Fou à tuer : Mon voisin le tueur

Chaque éditeur vidéo a sa collection dédiée aux films d’horreur ces derniers temps et le prolifique Sidonis Calysta ne fait évidemment pas exception. Dans sa collection sobrement intitulée ‘’Cauchemar’’, Sidonis a donc édité Fou à tuer, disponible depuis le 17 février dernier dans une édition Digibook avec Blu-ray, DVD + livret de 24 pages écrit par l’incontournable Marc Toullec. Et on sera d’ailleurs reconnaissant à Sidonis de nous faire découvrir ce film, véritable curiosité réalisée en 1986 par David Schmoeller (à qui l’on doit également Tourist Trap et le premier Puppet Master) et produit par le prolifique Charles Band.
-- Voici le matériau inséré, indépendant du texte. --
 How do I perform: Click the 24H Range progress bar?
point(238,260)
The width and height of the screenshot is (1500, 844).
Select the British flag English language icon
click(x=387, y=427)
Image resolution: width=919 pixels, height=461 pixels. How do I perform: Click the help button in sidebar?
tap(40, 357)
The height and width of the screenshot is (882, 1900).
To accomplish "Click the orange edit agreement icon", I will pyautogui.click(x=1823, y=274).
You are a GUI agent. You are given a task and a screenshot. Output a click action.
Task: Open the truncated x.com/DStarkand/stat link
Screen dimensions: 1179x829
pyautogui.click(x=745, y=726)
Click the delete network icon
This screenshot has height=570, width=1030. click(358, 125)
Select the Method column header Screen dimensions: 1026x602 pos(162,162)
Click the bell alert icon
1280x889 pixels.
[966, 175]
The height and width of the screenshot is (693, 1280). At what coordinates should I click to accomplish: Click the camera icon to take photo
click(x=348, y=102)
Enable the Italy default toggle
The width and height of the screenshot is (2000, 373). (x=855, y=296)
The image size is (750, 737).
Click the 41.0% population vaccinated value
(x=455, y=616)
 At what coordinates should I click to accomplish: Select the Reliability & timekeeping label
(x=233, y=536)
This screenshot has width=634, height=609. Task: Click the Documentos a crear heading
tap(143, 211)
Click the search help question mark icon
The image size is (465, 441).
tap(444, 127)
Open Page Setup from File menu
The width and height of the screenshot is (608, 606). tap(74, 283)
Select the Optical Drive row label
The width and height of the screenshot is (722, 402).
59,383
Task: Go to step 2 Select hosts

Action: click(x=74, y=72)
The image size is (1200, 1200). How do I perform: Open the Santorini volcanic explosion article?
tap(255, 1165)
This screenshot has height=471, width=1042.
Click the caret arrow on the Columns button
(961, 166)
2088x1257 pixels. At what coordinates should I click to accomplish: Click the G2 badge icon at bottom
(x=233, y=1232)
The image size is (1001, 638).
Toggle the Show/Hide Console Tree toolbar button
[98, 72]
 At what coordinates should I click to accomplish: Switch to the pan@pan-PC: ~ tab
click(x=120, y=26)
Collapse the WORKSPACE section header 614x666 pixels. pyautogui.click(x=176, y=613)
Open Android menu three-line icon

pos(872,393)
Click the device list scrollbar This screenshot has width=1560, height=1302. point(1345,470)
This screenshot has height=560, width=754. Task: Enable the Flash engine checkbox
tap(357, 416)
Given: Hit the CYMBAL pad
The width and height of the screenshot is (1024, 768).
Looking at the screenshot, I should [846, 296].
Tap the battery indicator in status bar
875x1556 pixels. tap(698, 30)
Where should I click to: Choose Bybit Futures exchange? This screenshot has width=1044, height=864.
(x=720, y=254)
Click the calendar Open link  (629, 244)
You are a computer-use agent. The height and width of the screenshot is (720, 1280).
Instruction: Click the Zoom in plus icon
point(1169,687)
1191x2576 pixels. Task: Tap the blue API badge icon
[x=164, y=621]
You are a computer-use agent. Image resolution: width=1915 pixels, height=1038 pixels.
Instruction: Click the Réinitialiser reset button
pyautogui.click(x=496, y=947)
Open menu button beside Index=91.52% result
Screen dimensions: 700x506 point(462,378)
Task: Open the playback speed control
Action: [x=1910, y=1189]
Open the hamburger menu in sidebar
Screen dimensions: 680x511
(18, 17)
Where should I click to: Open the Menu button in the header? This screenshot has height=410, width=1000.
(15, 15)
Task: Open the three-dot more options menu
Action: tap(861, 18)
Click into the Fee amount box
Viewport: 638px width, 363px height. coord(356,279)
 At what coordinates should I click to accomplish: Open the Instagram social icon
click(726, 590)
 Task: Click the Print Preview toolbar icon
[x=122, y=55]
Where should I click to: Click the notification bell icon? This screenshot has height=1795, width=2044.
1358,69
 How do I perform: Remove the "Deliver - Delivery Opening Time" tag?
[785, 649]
Karl Gunther, fils d’un médecin nazi, est le propriétaire d’un immeuble dont il ne loue les appartements qu’à des jeunes et jolies femmes. Voyeur, Gunther se faufile régulièrement dans le vide sanitaire de l’immeuble (le crawlspace du titre original) pour observer ses locataires quand il n’est pas occupé à assassiner des gens et à garder prisonnière dans une cage de son appartement une femme dont on ne sait rien et à qui il confie toutes ses pensées. Rongé par d’affreuses pulsions, hanté par les actes de son père et conscient de la gravité de ses crimes (il joue à la roulette russe après chacun de ses assassinats, mettant sa vie dans la balance le temps d’un jeu de hasard et conclut chaque détonation qui ne part pas d’un ‘’so be it’’ d’une voix lasse), Gunther a fait de son immeuble un véritable chausse-trappe où il a disposé des pièges sadiques. L’arrivée d’une nouvelle locataire va évidemment le faire basculer encore plus dans la folie…

Étonnant film que celui-ci, répondant à la demande du public de genre des années 80 (des meurtres sanglants, des jolies femmes dénudées) tout en creusant une veine plus atypique avec ce portrait à la fois terrifiant et presque empathique de ce monstre fou qu’est Gunther, personnage plus grand que nature portant en lui une nature tragique, faisant reposer les crimes de son père sur ses épaules et allant de plus en plus loin dans la folie à mesure qu’il assassine impunément. Si le sens du cadre et de l’espace de Schmoeller garantit de belles séquences claustrophobiques (on ne sort jamais de l’immeuble) et se montre parfaitement assuré, sublimé par la musique de Pino Donaggio, Fou à tuer ne serait évidemment rien sans la présence de Klaus Kinski. L’acteur, monstrueux de démesure, s’avère parfait dans un rôle dont il s’empare avec gourmandise. Son sourire étrange, son regard perçant, son attitude parfois enfantine et parfois carrément rigide élèvent le personnage de Gunther et sa prestation transcende un film qui aurait certainement été beaucoup plus fade sans lui.

Il faut dire que le scénario ne tient pas forcément toutes ses promesses et s’il a suffisamment de malice, de perversité et d’humour noir pour glacer le sang et se montrer palpitant, il n’exploite pas complètement toutes les possibilités de son potentiel et on l’aurait voulu encore plus sadique. Reste la composition de Kinski, acteur certainement aussi dingue que ses personnages et qui compliqua grandement la vie du réalisateur durant le tournage à tel point qu’en 1999, David Schmoeller réalisa un court métrage intitulé Please Kill Mr. Kinski. Il n’empêche que sa présence, aussi insupportable fut-elle pour ses partenaires de jeu ou ses réalisateurs, est capable de relever à elle seule nombre de films. C’est bien le cas ici avec Fou à tuer où Kinski dévore l’écran et fait d’une sympathique série B une véritable singularité à découvrir pour quiconque en soif de nouvelles sensations dans le genre de l’horreur, le film ayant une tonalité n’appartenant qu’à lui.